Downside? I totally played “Name
the Novel this was Cribbed From” a ton. Hell,
the biggest one is Smith’s own Crown
Duel, a YA version of this written long ago. Yet I still like it. It’s totally worth the paperback price. Just wait to buy it until the sequel/second
half is also available in pocket or be prepared to shell out.
The
Mediocre:
C+
You know that old line about the definition of
insanity being repetition with the expectation of a variant outcome? Pretty sure that’s me and this author at this
point. A salesgirl at our now defunct
borders recommended the “Diesel” outshoot books to me, so I nabbed this one at
my used book hook-up. Does this book
suck down hours of your time with no reward but misery? No. But the heroine ends up covered in food.
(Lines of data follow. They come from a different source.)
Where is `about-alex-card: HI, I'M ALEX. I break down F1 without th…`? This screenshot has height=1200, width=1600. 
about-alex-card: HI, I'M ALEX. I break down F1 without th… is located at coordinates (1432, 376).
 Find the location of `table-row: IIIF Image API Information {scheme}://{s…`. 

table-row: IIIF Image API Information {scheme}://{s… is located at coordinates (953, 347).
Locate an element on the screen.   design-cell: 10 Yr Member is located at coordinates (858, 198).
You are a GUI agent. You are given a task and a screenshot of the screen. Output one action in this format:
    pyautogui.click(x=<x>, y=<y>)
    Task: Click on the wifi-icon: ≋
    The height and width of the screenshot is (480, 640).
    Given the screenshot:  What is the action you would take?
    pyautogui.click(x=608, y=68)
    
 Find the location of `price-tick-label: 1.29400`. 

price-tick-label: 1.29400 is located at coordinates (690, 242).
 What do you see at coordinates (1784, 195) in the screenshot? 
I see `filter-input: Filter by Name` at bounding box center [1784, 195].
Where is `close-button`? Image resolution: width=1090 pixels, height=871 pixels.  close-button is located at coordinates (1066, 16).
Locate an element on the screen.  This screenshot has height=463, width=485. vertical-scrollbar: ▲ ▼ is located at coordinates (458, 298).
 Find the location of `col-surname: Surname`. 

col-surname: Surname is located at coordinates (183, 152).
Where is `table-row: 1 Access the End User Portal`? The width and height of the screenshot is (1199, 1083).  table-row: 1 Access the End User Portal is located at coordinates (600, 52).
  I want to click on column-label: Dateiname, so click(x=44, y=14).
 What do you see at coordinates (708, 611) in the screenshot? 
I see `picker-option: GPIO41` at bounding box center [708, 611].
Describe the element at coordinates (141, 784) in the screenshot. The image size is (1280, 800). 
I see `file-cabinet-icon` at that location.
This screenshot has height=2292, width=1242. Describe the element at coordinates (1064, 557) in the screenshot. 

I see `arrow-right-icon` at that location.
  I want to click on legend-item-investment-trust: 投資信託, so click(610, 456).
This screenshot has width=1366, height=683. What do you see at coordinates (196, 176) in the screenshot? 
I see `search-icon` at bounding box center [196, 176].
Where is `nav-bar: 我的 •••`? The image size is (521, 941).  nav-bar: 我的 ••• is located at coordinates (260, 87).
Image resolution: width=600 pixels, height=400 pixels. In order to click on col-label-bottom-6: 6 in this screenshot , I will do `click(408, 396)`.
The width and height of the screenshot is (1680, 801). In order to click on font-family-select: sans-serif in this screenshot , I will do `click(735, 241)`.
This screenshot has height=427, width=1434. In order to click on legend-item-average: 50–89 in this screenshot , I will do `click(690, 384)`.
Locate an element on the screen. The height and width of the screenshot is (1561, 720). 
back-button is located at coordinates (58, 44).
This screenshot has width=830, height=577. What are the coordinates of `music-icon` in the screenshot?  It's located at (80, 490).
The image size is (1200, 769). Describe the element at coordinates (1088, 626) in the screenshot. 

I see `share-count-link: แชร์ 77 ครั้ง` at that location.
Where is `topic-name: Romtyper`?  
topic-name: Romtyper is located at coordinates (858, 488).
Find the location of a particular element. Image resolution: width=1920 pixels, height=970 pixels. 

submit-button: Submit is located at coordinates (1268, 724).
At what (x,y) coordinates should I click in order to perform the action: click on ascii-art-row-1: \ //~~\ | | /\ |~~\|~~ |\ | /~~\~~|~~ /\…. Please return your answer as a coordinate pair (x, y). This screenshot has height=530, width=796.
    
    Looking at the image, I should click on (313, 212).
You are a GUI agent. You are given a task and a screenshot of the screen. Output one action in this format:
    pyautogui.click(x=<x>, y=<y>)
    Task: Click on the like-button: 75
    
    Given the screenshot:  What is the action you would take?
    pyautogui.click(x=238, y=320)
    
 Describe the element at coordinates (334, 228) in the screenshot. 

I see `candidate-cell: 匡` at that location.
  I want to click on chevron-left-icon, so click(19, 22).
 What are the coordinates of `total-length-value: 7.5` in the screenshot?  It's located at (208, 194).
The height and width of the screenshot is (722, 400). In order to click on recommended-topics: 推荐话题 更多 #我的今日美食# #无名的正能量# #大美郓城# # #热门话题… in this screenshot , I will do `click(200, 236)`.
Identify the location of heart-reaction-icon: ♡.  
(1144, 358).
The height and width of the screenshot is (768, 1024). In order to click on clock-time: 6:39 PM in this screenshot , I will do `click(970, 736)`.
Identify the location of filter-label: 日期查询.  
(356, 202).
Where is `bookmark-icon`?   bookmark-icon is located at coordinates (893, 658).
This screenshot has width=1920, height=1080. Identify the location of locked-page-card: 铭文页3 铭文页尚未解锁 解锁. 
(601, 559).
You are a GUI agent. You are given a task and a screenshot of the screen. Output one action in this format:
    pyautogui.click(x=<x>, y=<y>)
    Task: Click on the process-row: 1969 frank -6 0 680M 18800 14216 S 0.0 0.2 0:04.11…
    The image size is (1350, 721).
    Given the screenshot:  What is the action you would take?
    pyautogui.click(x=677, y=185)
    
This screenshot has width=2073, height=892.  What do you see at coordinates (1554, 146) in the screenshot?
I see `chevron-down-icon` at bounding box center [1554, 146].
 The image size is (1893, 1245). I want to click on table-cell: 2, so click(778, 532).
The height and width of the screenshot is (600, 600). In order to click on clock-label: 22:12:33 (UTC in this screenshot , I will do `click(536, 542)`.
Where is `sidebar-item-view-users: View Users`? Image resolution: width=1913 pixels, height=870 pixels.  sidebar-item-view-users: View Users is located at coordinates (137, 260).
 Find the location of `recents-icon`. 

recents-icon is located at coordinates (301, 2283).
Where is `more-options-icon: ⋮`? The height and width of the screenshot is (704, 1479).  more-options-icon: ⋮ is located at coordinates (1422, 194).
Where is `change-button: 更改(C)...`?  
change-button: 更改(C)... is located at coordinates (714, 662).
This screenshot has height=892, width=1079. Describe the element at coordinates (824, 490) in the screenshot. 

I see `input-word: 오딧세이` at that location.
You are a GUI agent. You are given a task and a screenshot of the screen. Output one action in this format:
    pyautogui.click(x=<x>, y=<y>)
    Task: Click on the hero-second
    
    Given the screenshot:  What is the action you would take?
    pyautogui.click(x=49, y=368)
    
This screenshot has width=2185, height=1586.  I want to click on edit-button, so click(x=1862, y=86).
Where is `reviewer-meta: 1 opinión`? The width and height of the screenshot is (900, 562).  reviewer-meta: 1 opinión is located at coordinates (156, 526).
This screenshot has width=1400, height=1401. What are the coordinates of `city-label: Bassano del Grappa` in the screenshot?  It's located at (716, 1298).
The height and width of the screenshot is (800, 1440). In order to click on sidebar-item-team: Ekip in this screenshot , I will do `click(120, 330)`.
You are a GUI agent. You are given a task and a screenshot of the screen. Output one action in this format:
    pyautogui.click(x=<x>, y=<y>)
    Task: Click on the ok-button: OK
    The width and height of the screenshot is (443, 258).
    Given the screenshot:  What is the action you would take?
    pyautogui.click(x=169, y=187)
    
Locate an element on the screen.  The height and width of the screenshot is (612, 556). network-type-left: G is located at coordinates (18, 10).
Sometimes I forgot her name wasn’t Stephanie. I came THEEis close to putting the book down
when a Certain Event straight from the Plum novels occured. BUT, it reads quickly, and
dialogue is brisk, so I read till the end. Sadly, however, the hijinxs . . . not so much fun. That’s where the real hit comes for me. The Plum books started out hilarious, the
kind of crazy where I’d laugh out loud.
I’d hoped that with fresh characters not tied into the same old loops, some
of that might come back. Nope. The plot, as it has with newer Plum books, is
silly and oddly lacking in either real danger or rational sense. Some weird things happen. Our leads roll with it while complaining
about their ineptitude and picking up wacky sidekicks. Offbeat characters take up way too much
time. The end is super abrupt and not
all that well thought out. The mystery is in no way, shape or even pro forma, mysterious. And the treasure
hunt plot line means she intends to write at least 8 of these. Goody. The only remaining question is just how insane am I prepared to be?
The
Ugly:
C-
Now, I’m the girl typically championing LESS icky
sex in books shelved in PNR, but for some reason, this one felt ½ assed because
it got squeamish about the icky sex. The
premise is that of an assassin sent by her vamp master (yes, literally) to kill
a healer. You do the romantic triangle math,
trust me, you’ll get it right. The twist
is that she’s been forced to drink her master’s orgasm inducing and highly
addictive blood. Yep, you read that
right. But the weird thing is that the
author tiptoes around the slavery, the pain/pleasure problem, and the dynamic
of the relationship any of which might have saved this from being more than
just a disturbing sidebar distraction.
The author lacked to balls to go all in, and in return got a result that’s
lackluster despite the brisk plot.
Warning: this is a heavier dose of religion than I will normally put up
with. The templars factor in and god gets
sort of a walk on role a few times.
Overall, it was interesting plot, plus tired plot tropes, plus cardboard
characters, plus whiplash plot switches only the CW could love, plus awkward sex(ish) scenes held all together with
bubblegum and a novena. Will I get the
next one? I will not.
A
note on Grading: on my Scale A=I might buy the hardback; B=pay trade cover
price; C=get it used or from the bargain bin; D=used if you’re in to self
flagellation; F=what, are you stupid?